La Cour de cassation est récemment revenue sur des questions relatives aux droits de propriété intellectuelle à l’occasion d’un litige qui concernait des marques enregistrées, nominales et semi-figuratives, comprenant l’expression « France.com » ainsi que le nom de domaine « france.com » (Cass. com., 06/04/2022, n°17-28.119, P).

En l’espèce, l’Etat français s’était opposé à ces deux types de droits.

D’une part, l’Etat français souhaitait voir annuler les marques comprenant l’expression « France.com ». La Cour de cassation a ainsi pu rappeler que :

  • Le titulaire d’une marque peut contester une demande en nullité formée à son encontre en invoquant la forclusion par tolérance s’il démontre l’usage honnête et continu de sa marque depuis plus de 5 ans (ce qui ne peut se déduire de son seul enregistrement) ainsi que la connaissance qu’en avait le titulaire du droit antérieur qui lui est opposé. En l’espèce, la preuve n’était pas apportée que l’Etat français avait eu connaissance de l’usage de ces marques. Si cela n’était pas précisé avant la réforme, depuis l’ordonnance n°2019-1169 du 13 novembre 2019, il n’est possible d’invoquer la forclusion par tolérance que si le titulaire d’un droit antérieur a toléré l’usage pendant 5 ans, alors qu’il avait connaissance de cet usage (art. L.716-2-8 du Code de la propriété intellectuelle).
  • L’Etat français peut agir en nullité de la marque en justifiant d’un droit antérieur dans la mesure où les marques portent atteinte à son identité, s’il existe un risque de confusion, ce qui était le cas en l’espèce. Avec la nouvelle rédaction des textes issue l’ordonnance n°2019-1169, le nom d’une entité publique constitue un droit antérieur pouvant faire échec au dépôt d’une marque ou justifiant sa nullité s’il existe un risque de confusion dans l’esprit du public.

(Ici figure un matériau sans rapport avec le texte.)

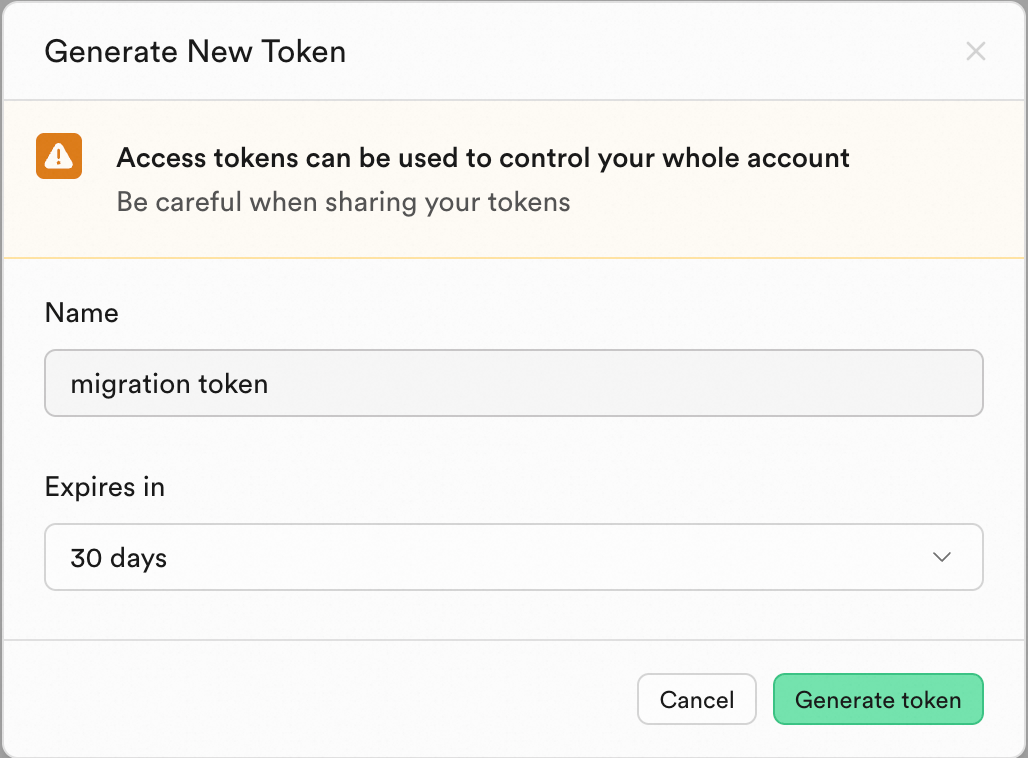Focus the Name text field
The height and width of the screenshot is (758, 1028).
point(513,383)

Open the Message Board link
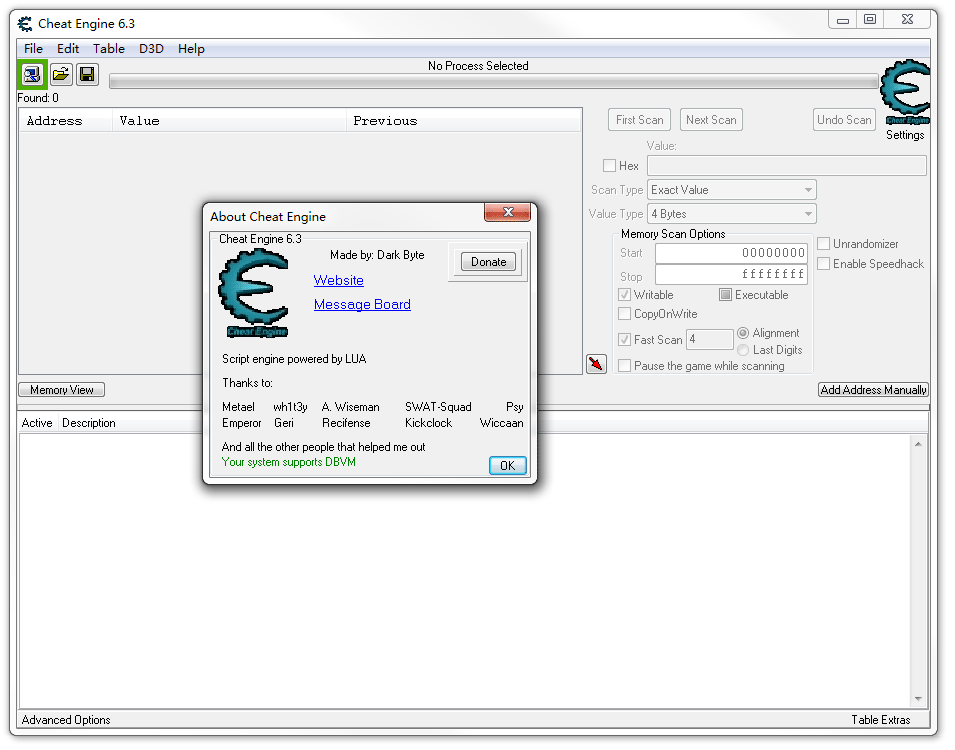click(x=362, y=305)
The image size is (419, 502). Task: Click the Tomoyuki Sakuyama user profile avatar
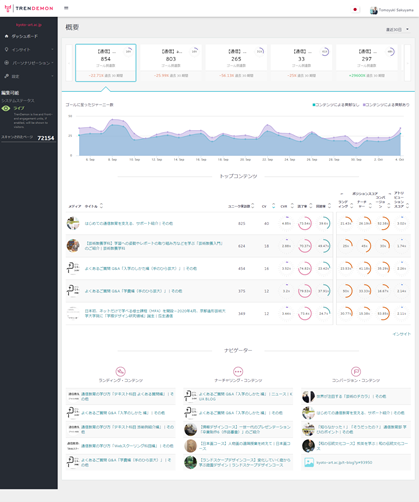374,10
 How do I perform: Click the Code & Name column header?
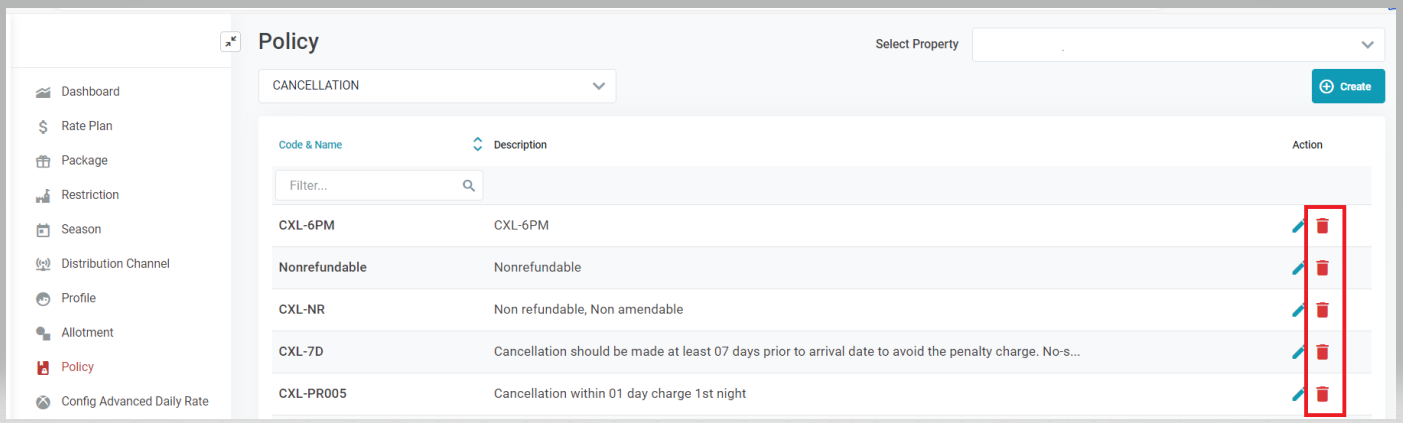coord(310,145)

D’autre part, l’Etat français a demandé à se voir transférer le nom de domaine enregistré « France.com ».

  • Il est possible de demander le transfert d’un nom de domaine au profit de l’Etat français qui a vu son identité atteinte ;
  • Le titulaire du nom de domaine contestait le transfert sur le fondement du droit de propriété (protégé par l’article 1 du Protocole n°1 à la Convention Européenne des Droits de l’Homme). La Cour de cassation précise qu’un nom de domaine ne peut être cédé ou faire l’objet d’une protection en droit interne qu’à la condition de ne pas porter atteinte aux droits de tiers. Or, la société titulaire du nom de domaine ne l’exploitait plus et l’avait mis en vente en vantant l’apparente confiance et la crédibilité de cette adresse comme pouvant être attribuée à un service de l’Eta français ou à un tiers autorisé. En outre, le nom de domaine heurtait le droit de l’Etat français sur son nom. Le droit de propriété n’était donc pas atteint en l’espèce.

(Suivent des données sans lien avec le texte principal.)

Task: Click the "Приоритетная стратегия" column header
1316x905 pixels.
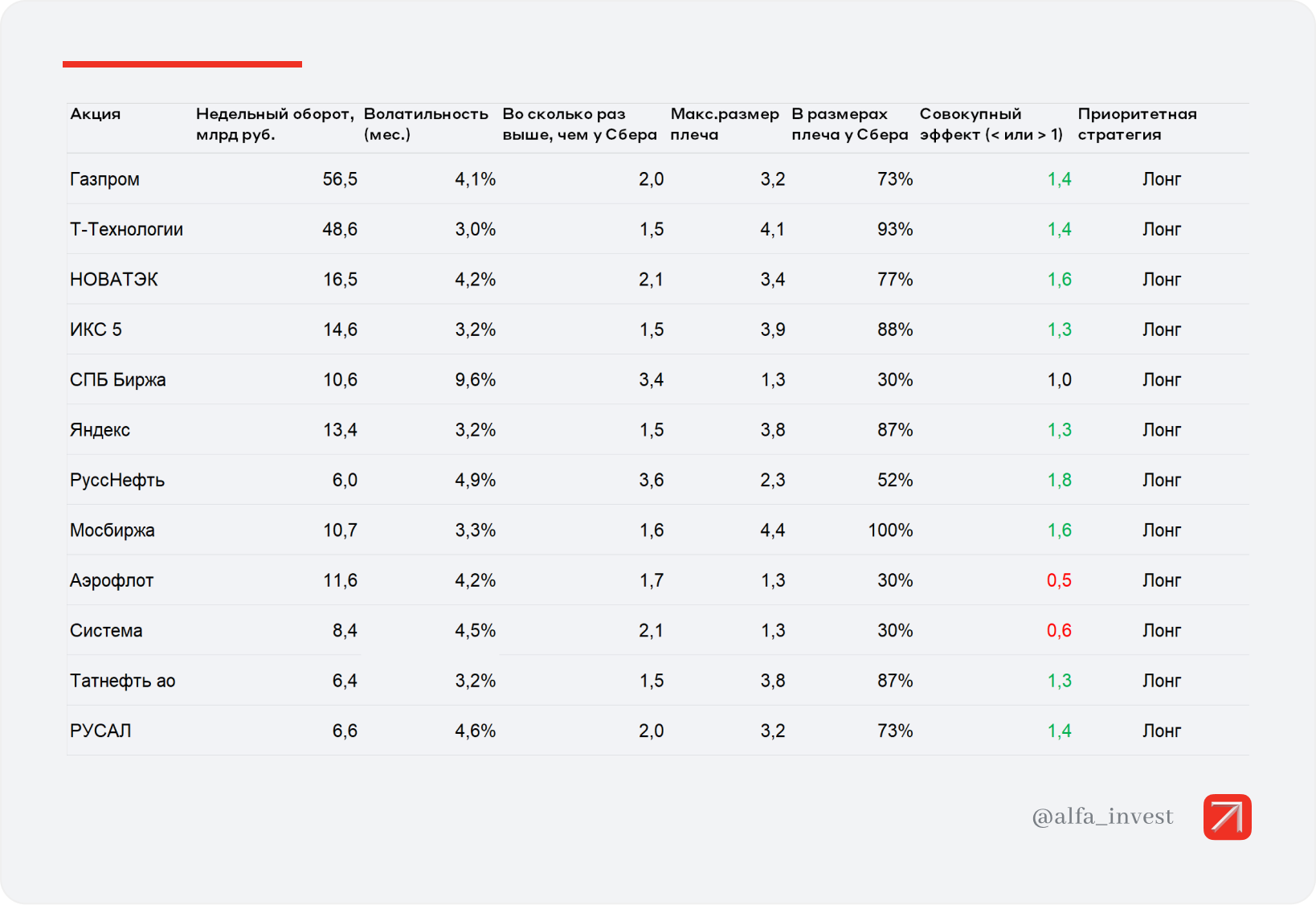Action: [1137, 124]
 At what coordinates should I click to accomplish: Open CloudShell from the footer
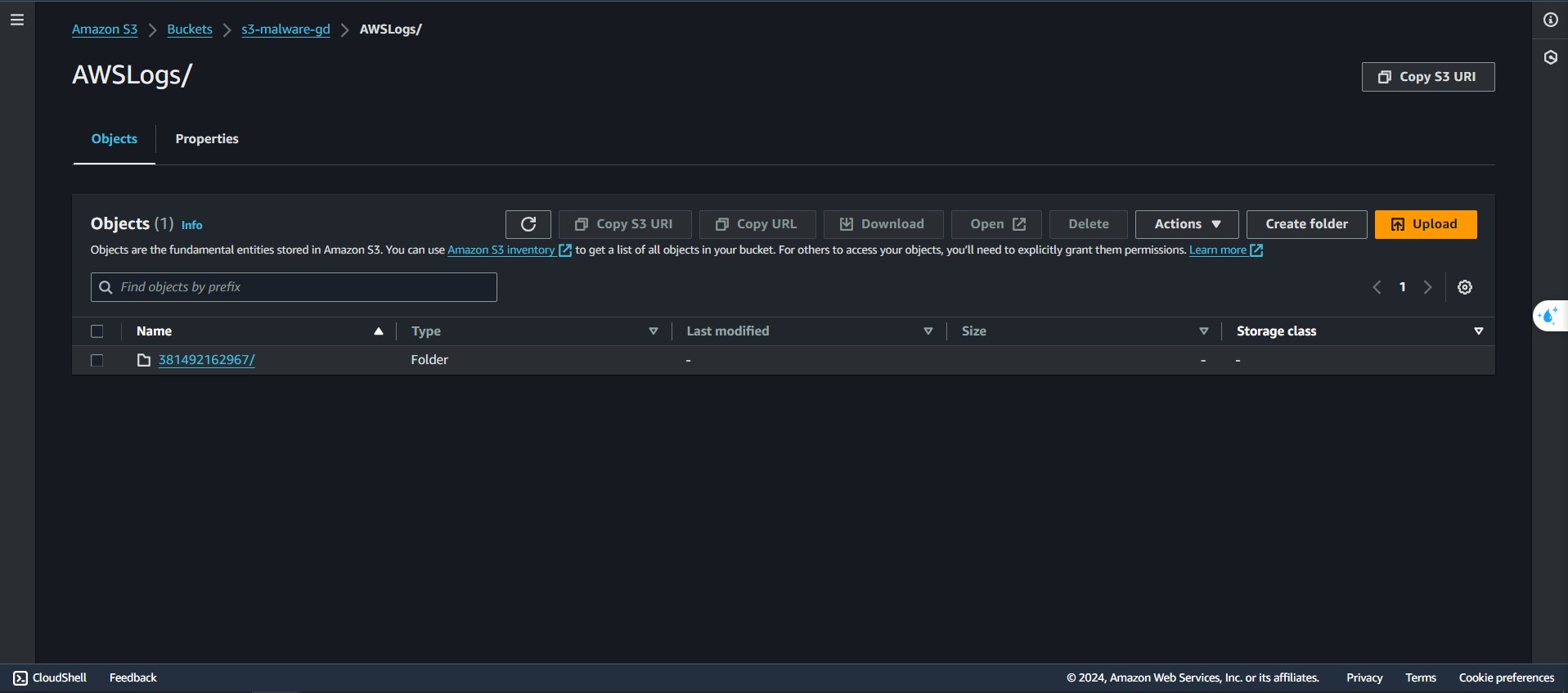pos(50,677)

En conséquence, l’Etat français a pu faire prévaloir ses droits antérieurs sur les titres de propriété intellectuelle.

Conseil : lors de la création de signes distinctifs (marque, dénomination sociale, nom commercial, nom de domaine etc), il faut être vigilent sur l’utilisation de noms d’entités publiques, et plus généralement, de noms faisant l’objet de droits antérieurs.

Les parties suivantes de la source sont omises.